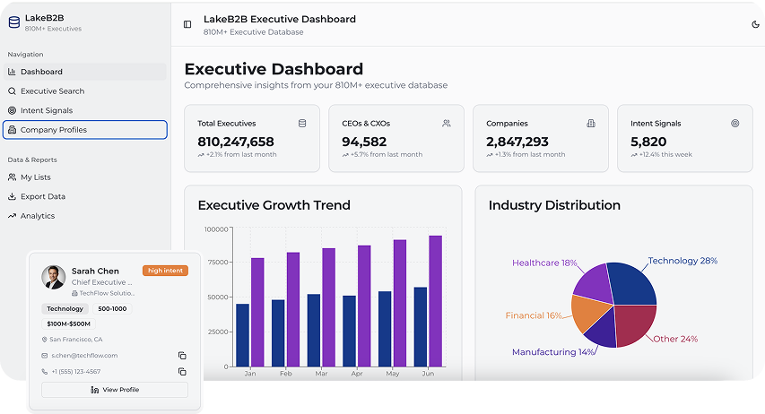
Task: Click the View Profile button
Action: pos(115,390)
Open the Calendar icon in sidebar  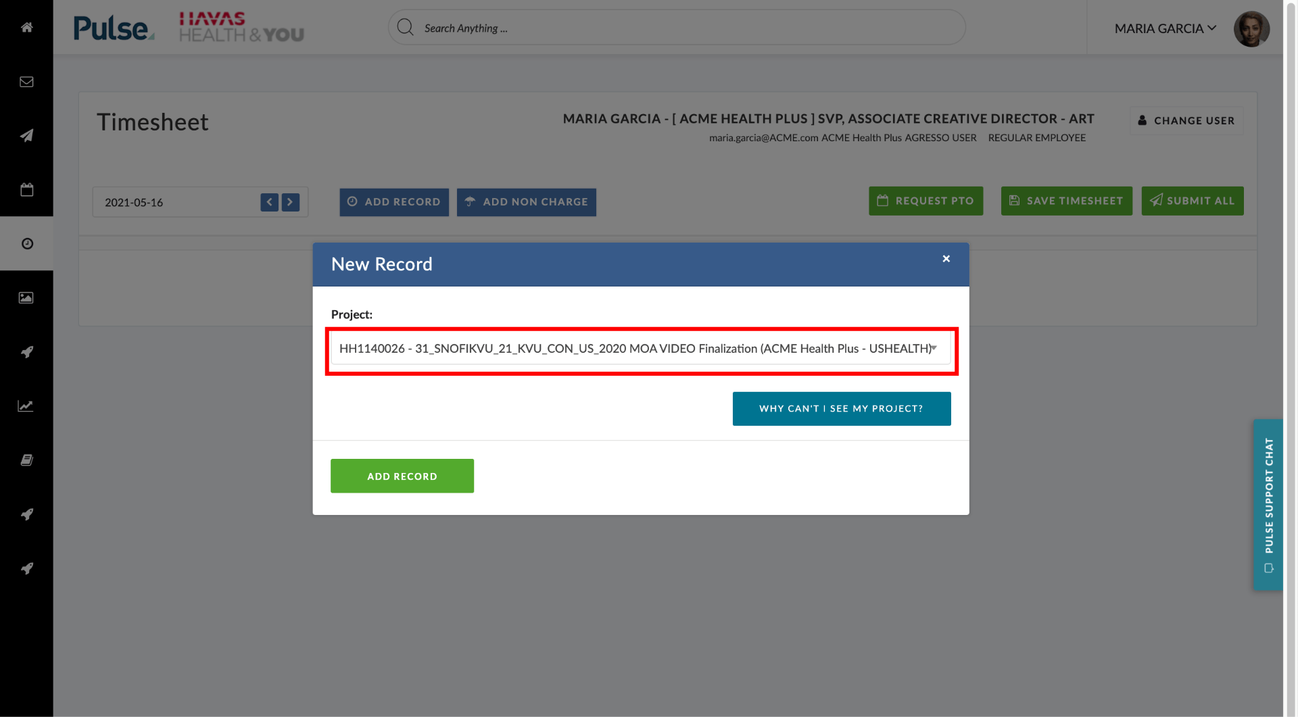pyautogui.click(x=27, y=190)
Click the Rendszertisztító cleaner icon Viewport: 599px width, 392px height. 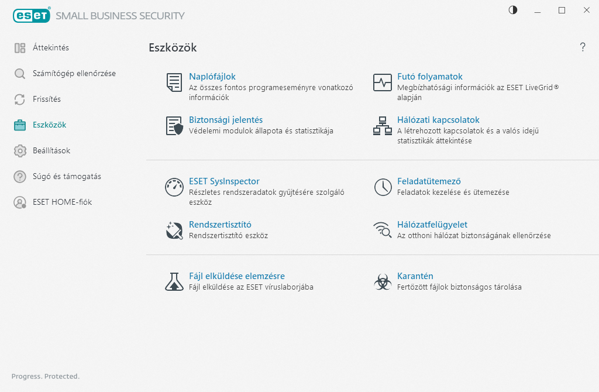coord(174,231)
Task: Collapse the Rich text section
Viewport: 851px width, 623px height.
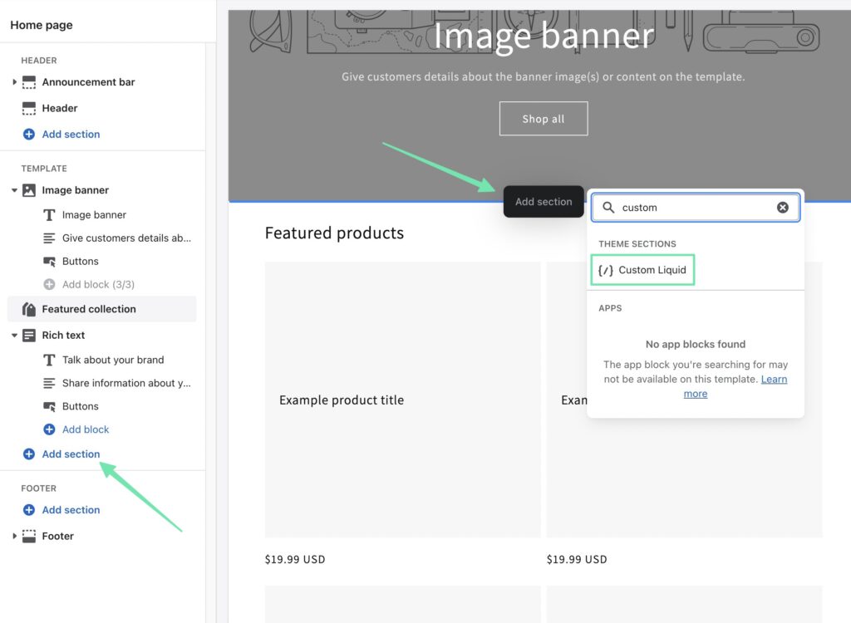Action: pyautogui.click(x=12, y=335)
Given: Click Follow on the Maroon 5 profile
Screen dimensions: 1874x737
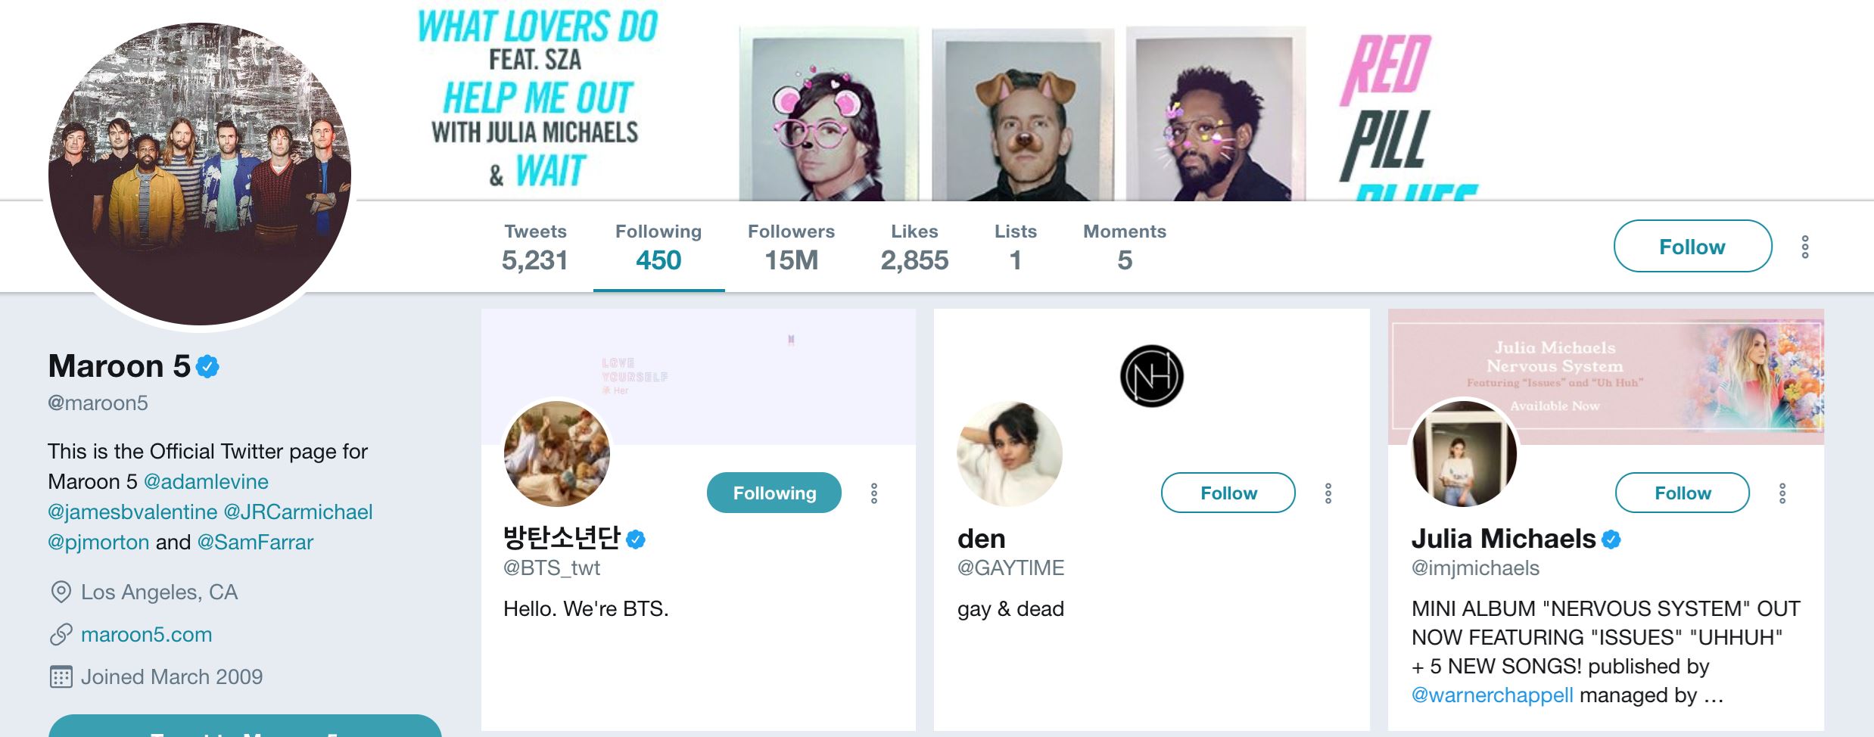Looking at the screenshot, I should click(1692, 246).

TASK GOAL:
Copy the records word for word, starting at the line that contains "Task: Collapse the Rich text section" and continuing through the final line of the records. Leave the pictures out of your answer.

RIGHT ANSWER:
Task: Collapse the Rich text section
Viewport: 851px width, 623px height.
Action: pyautogui.click(x=12, y=335)
Given: Click Follow on the Maroon 5 profile
Screen dimensions: 1874x737
Looking at the screenshot, I should click(1692, 246).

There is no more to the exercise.